Gegen Finnland gelang der deutschen Fünfzehn in Heidelberg ein 68:0-Sieg mit zwölf Versuchen
Am Freitagnachmittag beobachtete Baden-Württembergs Landestrainer Jan Ceselka im Landesleistungszentrum das Training der finnischen Frauenrugby-Nationalmannschaft. „Morgen gewinnt Deutschland mit 35 Punkten Vorsprung“, wagte der Heidelberger Experte eine kühne Prognose. Ceselka irrte sich. Deutschlands Rugby-Frauen gewannen ihr erstes Spiel in der Europameisterschafts-Division 2 (Trophy) mit 68:0 (29:0) Punkten und sind damit vom Aufstieg in die Division 1 nur noch ein Sieg entfernt. Am 4. April treffen Schweden und Deutschland, die beiden ungeschlagenen Teams, in Trelleborg aufeinander. Der Sieger steigt auf.
Deutschland ist mit fünf Wertpunkten alleiniger Tabellenführer, weil gegen die zwar kampfstarken und nie aufgebenden, aber ungefährlichen Finninnen zwölf Versuche gelangen und somit der offensive Bonuspunkt eingesammelt wurde. Schweden hat in Finnland nur mit 18:7 gewonnen und keinen Bonuspunkt erhalten. Es verbietet sich allerdings, aus den Spielergebnissen eine Favoritenrolle für die Schützlinge von Nationaltrainer Pierre Mathurin (Heidelberg) abzuleiten, der von seinen Kollegen Curtis Bradford, Andrew Reintges und Te Ira Davison gut unterstützt wurde und sich lobend äußerte.

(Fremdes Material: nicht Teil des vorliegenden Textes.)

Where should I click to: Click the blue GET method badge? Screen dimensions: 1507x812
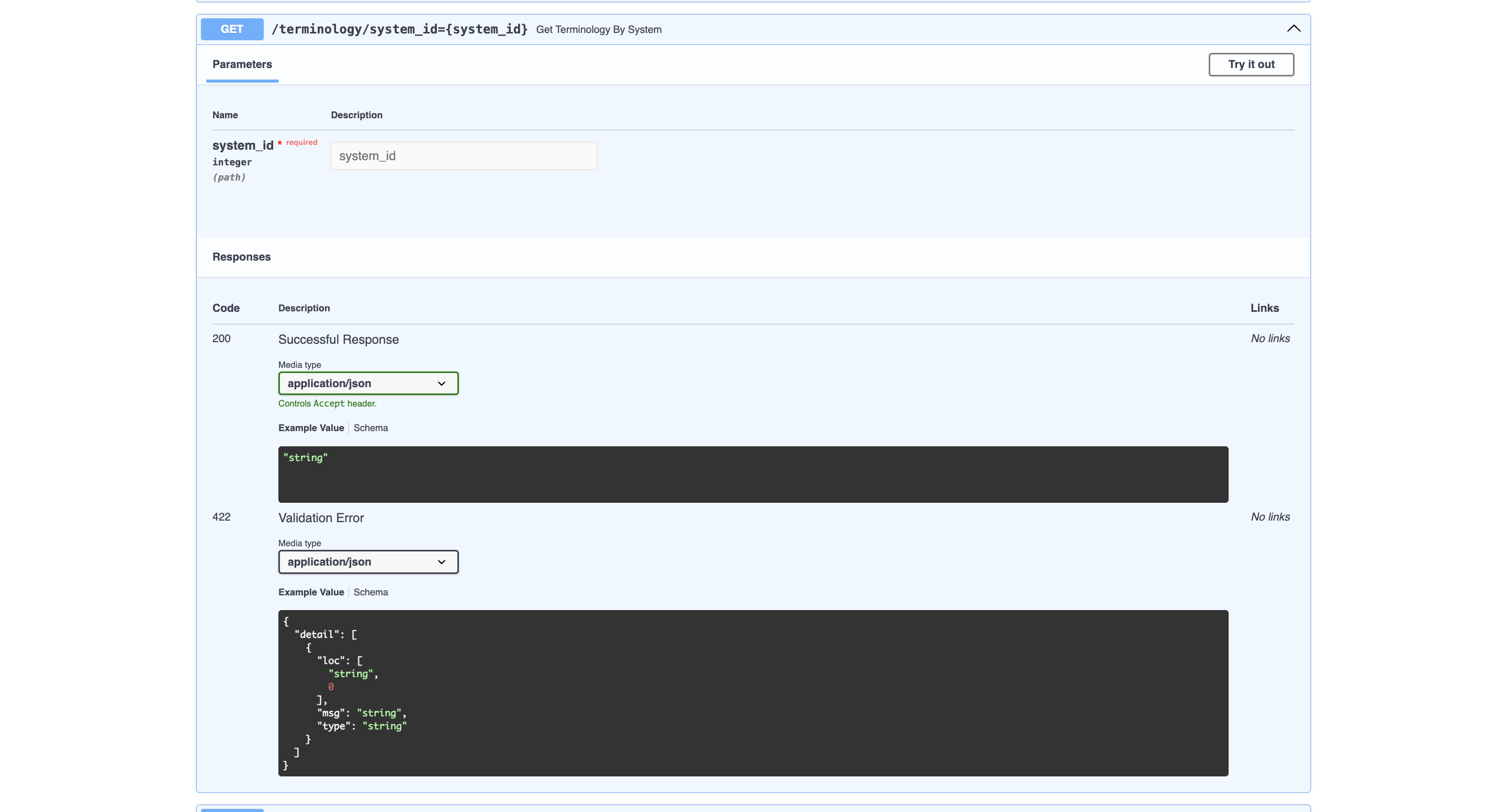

„Wir können mit der Leistung der Mannschaft sehr zufrieden sein. Die Mädels konnten zeigen, was sie draufhaben und was eine gute Vorbereitung ausmacht. Das Ergebnis davon war klar zu sehen. Das Team hat seit November eine tolle Entwicklung gemacht“, sagte Mathurin, der besonders mit dem akkuraten Spiel an den Gassen, die bei hoher Überlegenheit viele Ballgewinne brachten, und mit dem flüssigen, schnellen Angriffsspiel der läuferisch besseren Dreiviertelreihe sehr zufrieden sein. Außerdem klappte die Verteidigung tadellos, denn die belgische Oberaufseherin Véronique Fourmy durfte nicht einen einzigen finnischen Versuch in die Zentrale von Rugby Europe nach Paris melden.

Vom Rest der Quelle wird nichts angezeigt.